Enter results as soon as a match finishes rather than batching them at the end. Live standings keep players engaged between rounds and you catch any mistake while the players are still on hand to confirm the real score.

How standings and tiebreaks resolve

Standings recalculate automatically every time you save a result. You never add up points or work out game difference by hand.

When two or more players or teams are level, Skedge applies the tiebreak rules for the format in order, for example:

  • The result between the tied players, where that applies.
  • Points difference or game difference.
  • A wider differential across all matches played.

The standings you see already have these rules applied, so the order shown is the resolved order. For elimination formats, the bracket advances the winner automatically as soon as you save the deciding result.

Correcting a wrong score

Mistakes happen, a transposed score or the wrong match selected. Corrections are quick and safe.

  1. Reopen the match

    Find the match with the wrong score and open it again.

  2. Edit the numbers

    Change the score to the correct values.

  3. Save

    Save again. Standings, tiebreaks, and the bracket recompute from the corrected result. Anything that depended on the old score, such as who advanced, updates too.

Heads up

Correct scores while the event is still live. Once you mark an event completed the results are final, so make sure every score is right before you complete it.

What players see

Players do not enter their own scores. They report the result to you and you confirm it. The moment you save, players see the updated standings and bracket inside the event, and the big screen updates if you are running display mode on a TV. See player check-in and the big screen for setting that up.
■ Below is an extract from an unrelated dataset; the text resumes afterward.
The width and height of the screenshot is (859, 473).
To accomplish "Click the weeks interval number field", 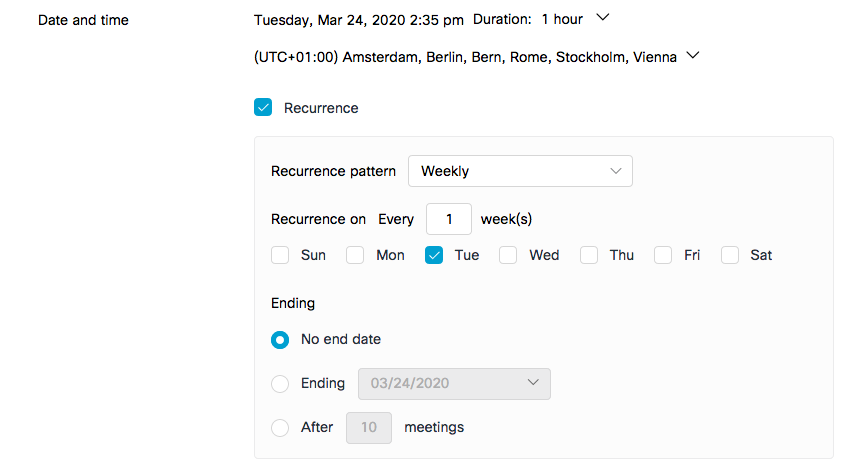I will [449, 219].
Because there is a single source of truth, the result you save, there are no competing versions of a score to reconcile.

A note on elimination formats

In single and double elimination, the score you enter decides who advances, and double elimination sends the loser to a second bracket rather than out. The format you chose at setup determines that path. For how the two compare and which to pick, read single vs double elimination.

When you are ready to run an event, head to get started.
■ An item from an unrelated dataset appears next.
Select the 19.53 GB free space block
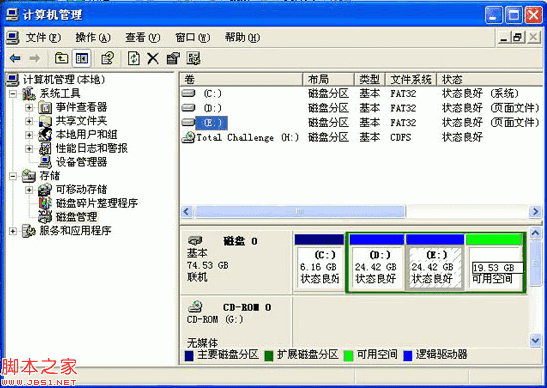 tap(494, 262)
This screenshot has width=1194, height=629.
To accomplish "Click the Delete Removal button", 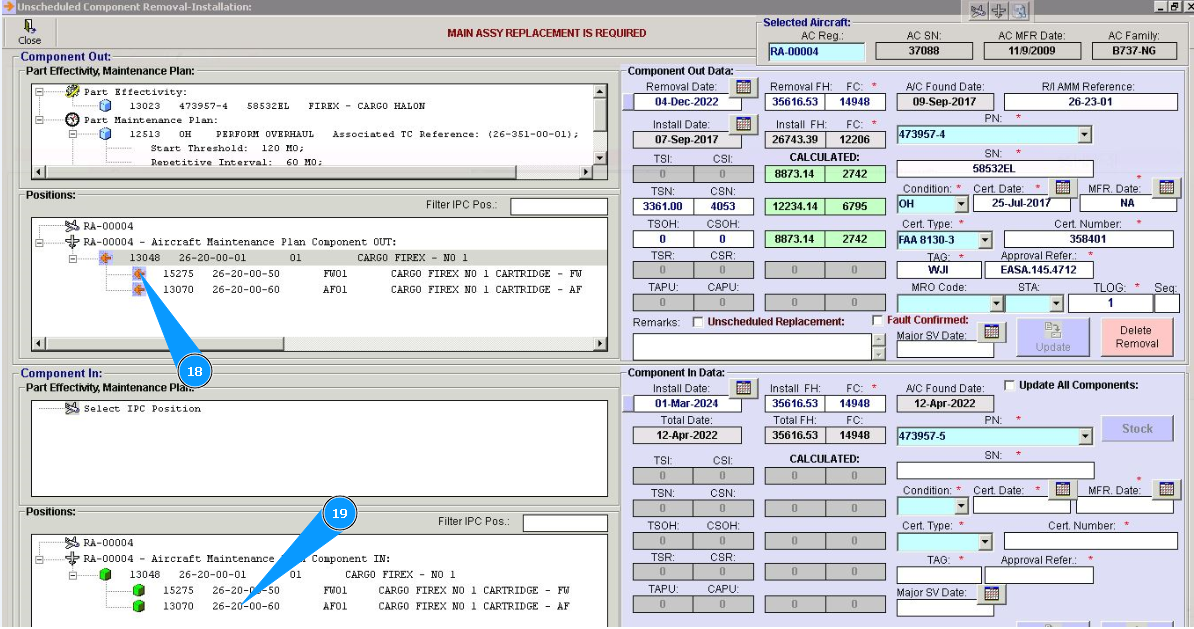I will click(1137, 337).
Frequently asked questions

How do I correct a score I entered wrong?
Open the match, tap the score, edit the numbers, and save. Standings, brackets, and tiebreaks recalculate automatically from the corrected result. There is no need to recompute anything by hand.
Who can enter scores?
You, the organizer, enter and confirm scores. Players report their result to you in person or through the event, and you record it. This keeps standings trustworthy and avoids disputed self-reported scores.
How are ties in the standings broken?
Skedge applies the tiebreak rules for the format automatically, such as head-to-head result and points or game difference, then a higher-level differential. You do not calculate tiebreaks manually, the standings already reflect them.
Will players see the score as soon as I save it?
Yes. As soon as you save a result, the standings and bracket update and players see the new positions in the event. If you have display mode on a TV, the big screen updates too.
Can I edit a score after the event is completed?
Edit scores while the event is live. Once an event is marked completed the results are final. If something is wrong, correct it before completing the event.